ABOUT THIS EXERCISE — In the entries below, begin at the line with "The height and width of the screenshot is (658, 1256)." and stop after the line with "Change the COBOL language mode"; output those lines exactly and omit the pictures.

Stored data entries
::::

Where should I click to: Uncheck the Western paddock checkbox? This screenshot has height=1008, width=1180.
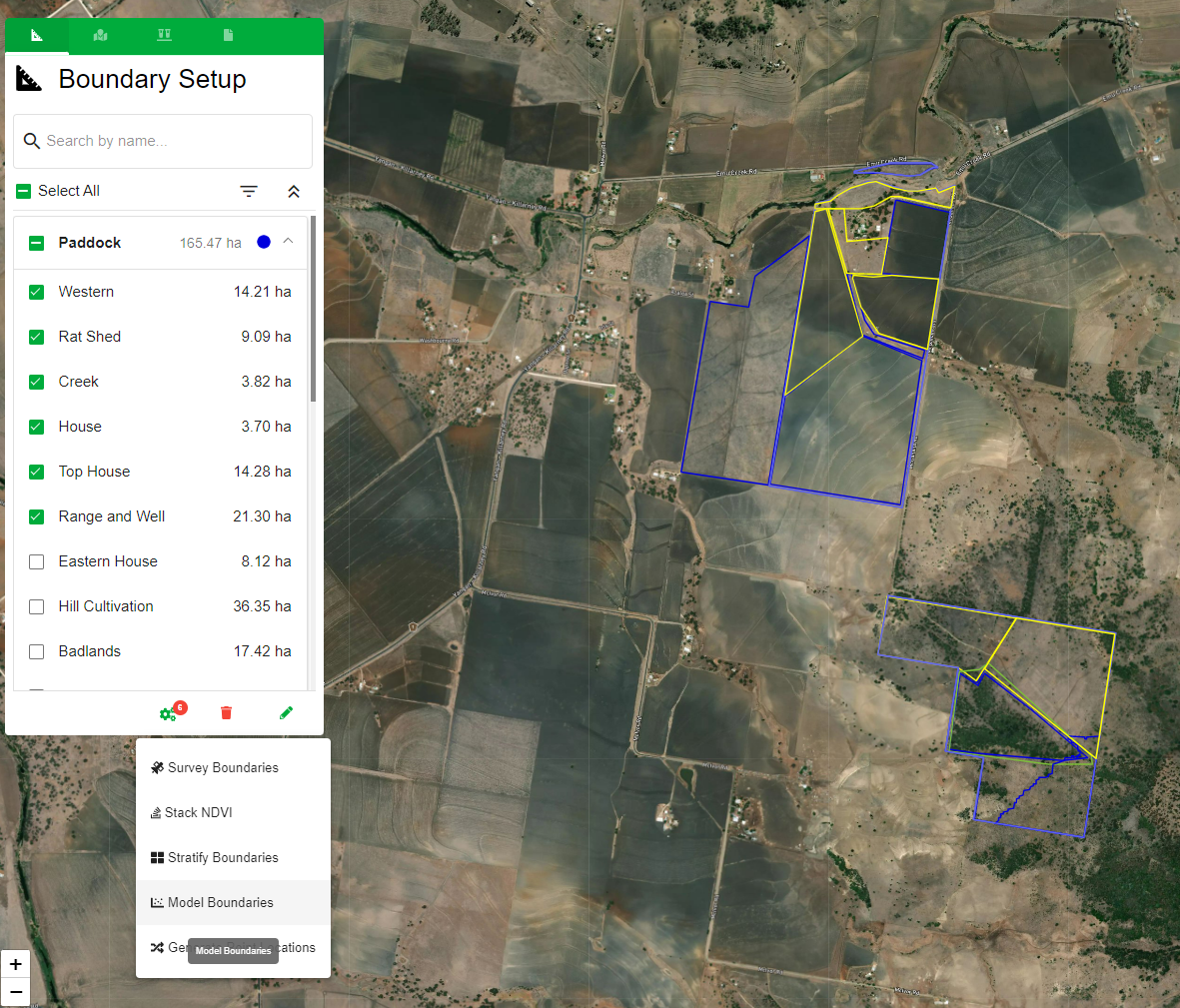37,292
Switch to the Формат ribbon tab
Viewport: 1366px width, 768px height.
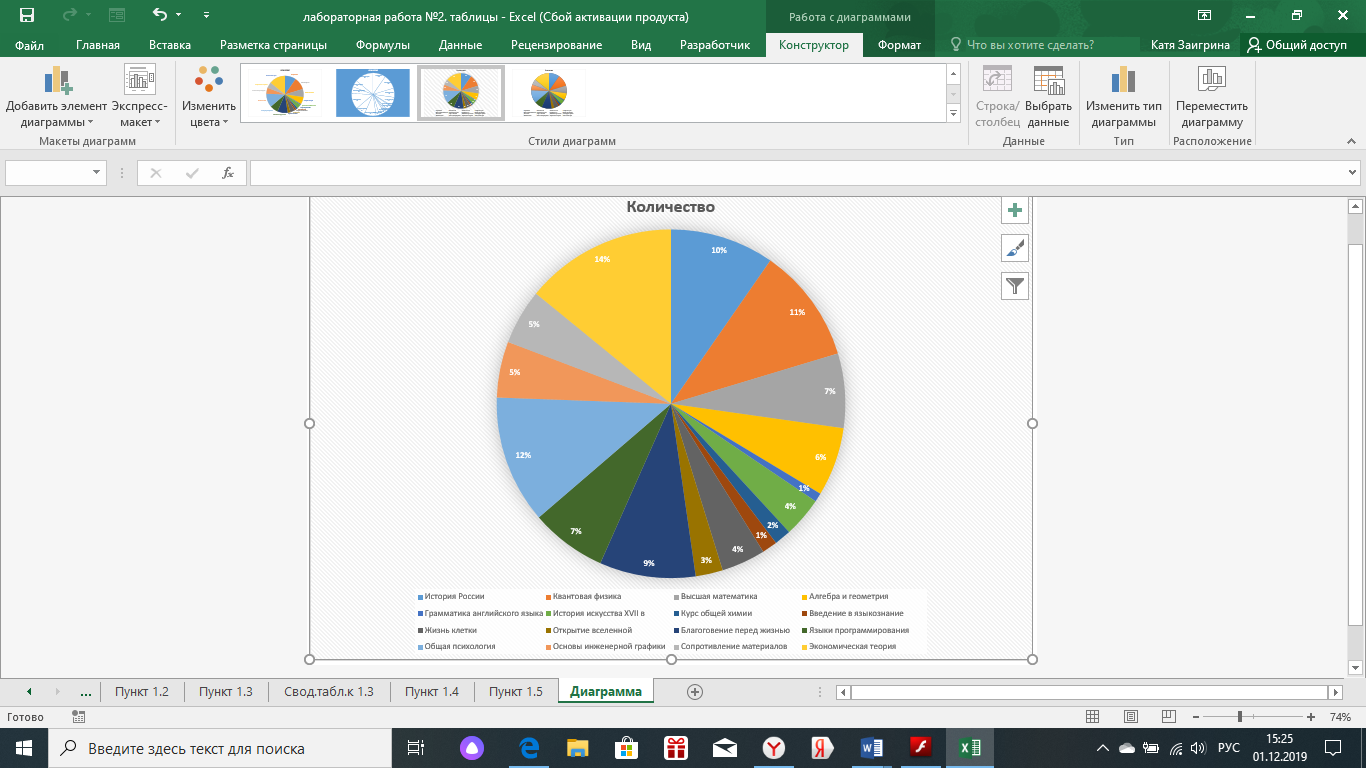pos(899,45)
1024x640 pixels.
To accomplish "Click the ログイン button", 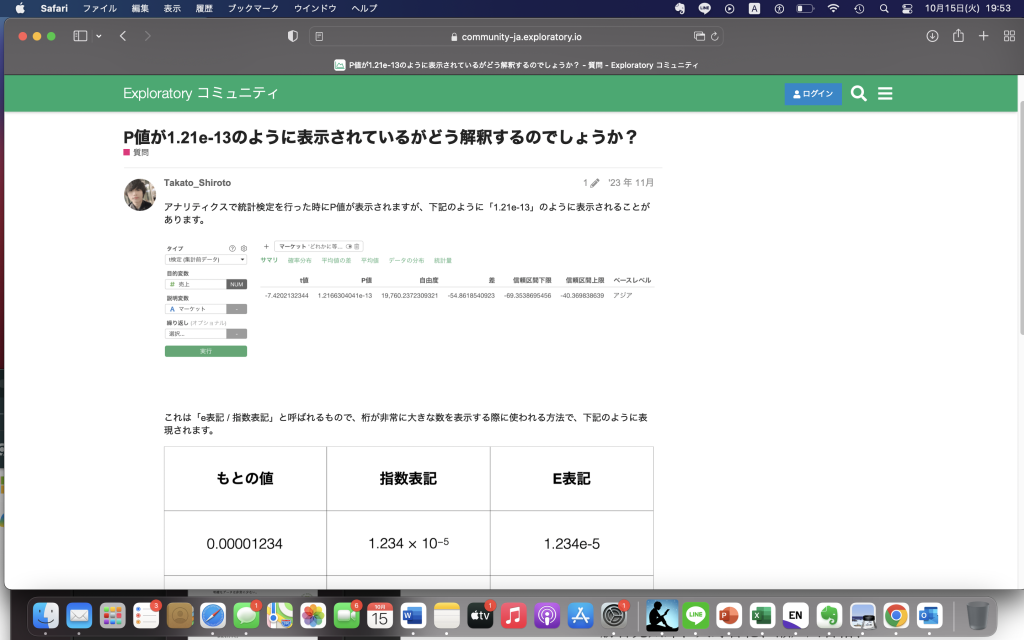I will (x=812, y=92).
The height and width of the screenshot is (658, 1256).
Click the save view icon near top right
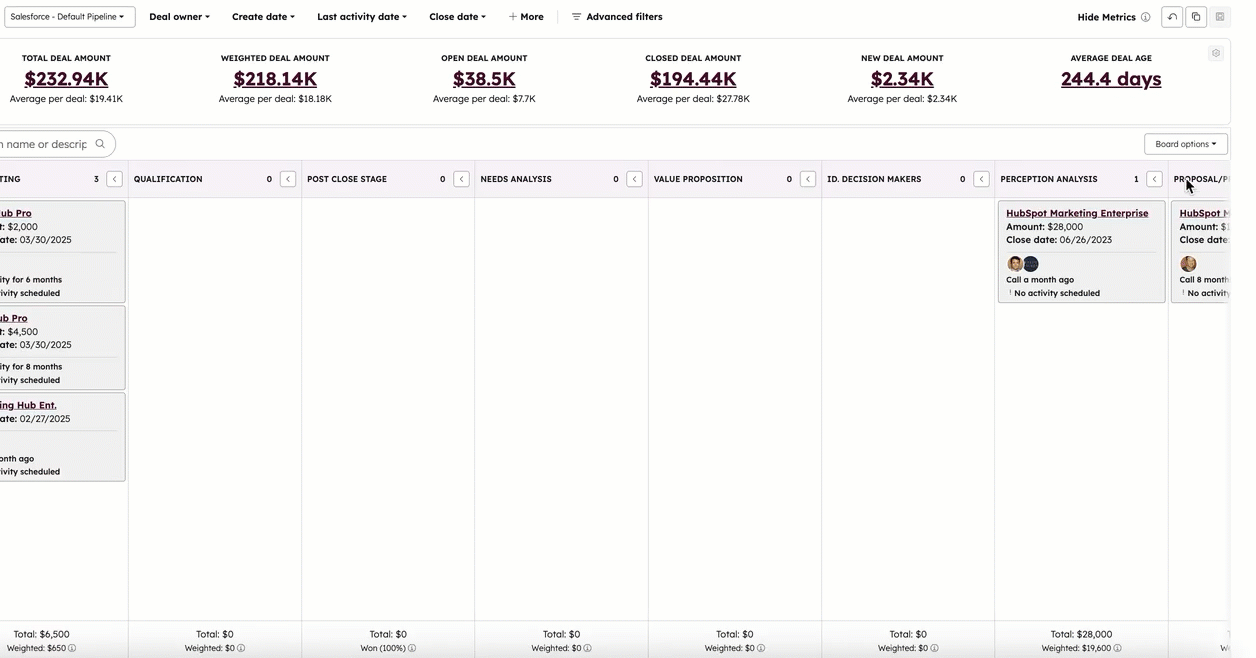(1219, 16)
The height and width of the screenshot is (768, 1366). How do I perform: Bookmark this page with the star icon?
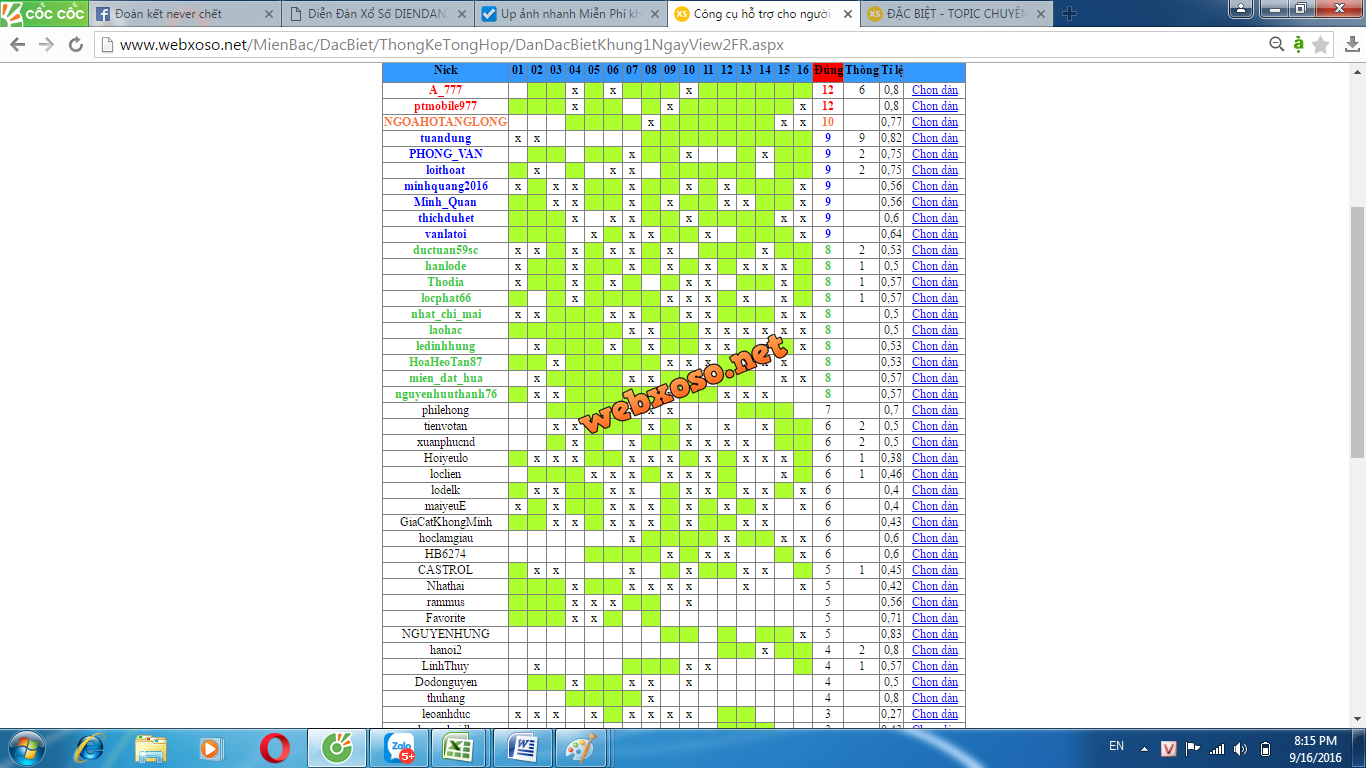pyautogui.click(x=1320, y=45)
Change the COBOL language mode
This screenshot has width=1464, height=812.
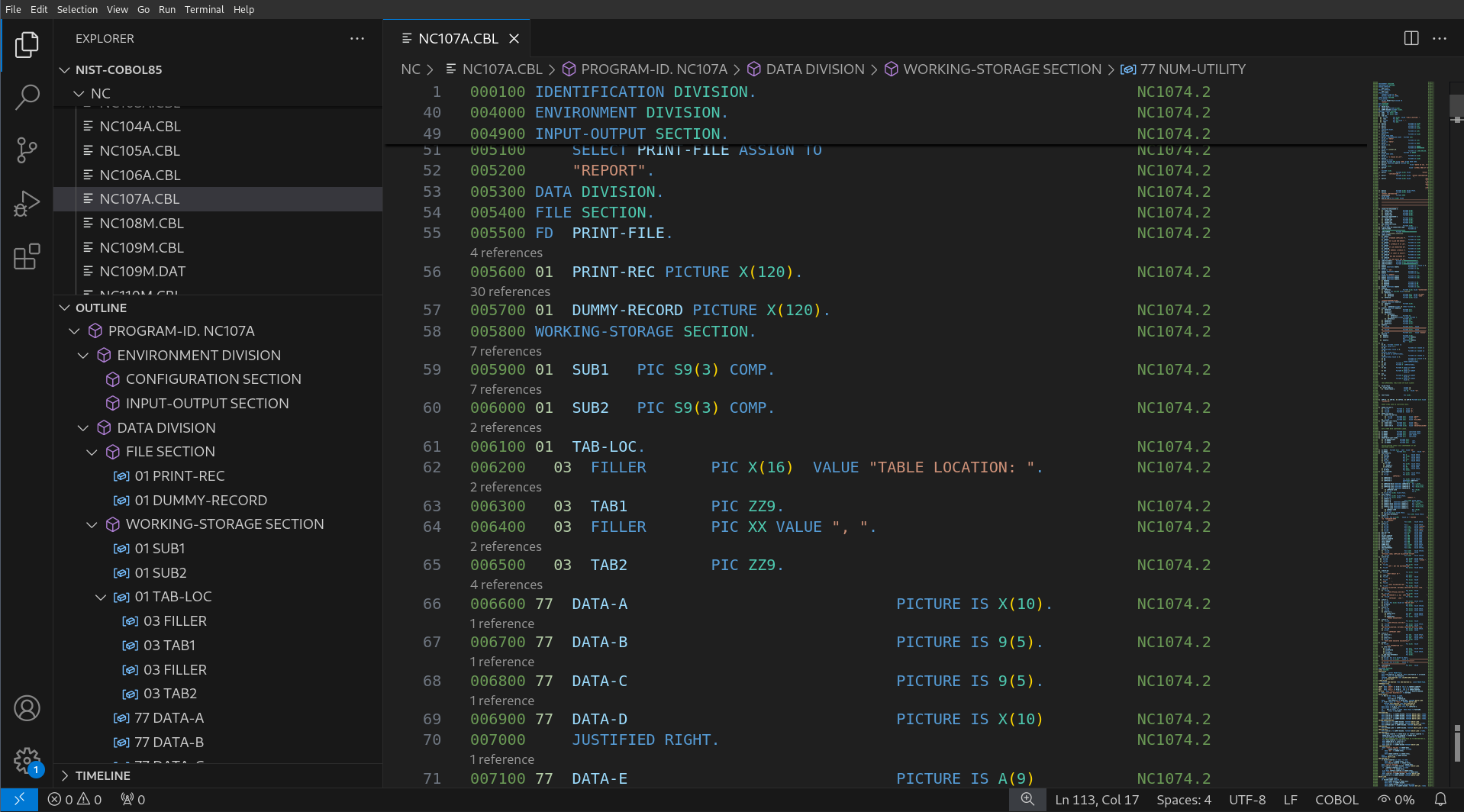click(1336, 799)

::::

OUTPUT OF THE TASK —
The height and width of the screenshot is (658, 1256).
Click the save view icon near top right
(1219, 16)
The height and width of the screenshot is (768, 1366). How do I perform: Bookmark this page with the star icon?
pyautogui.click(x=1320, y=45)
Change the COBOL language mode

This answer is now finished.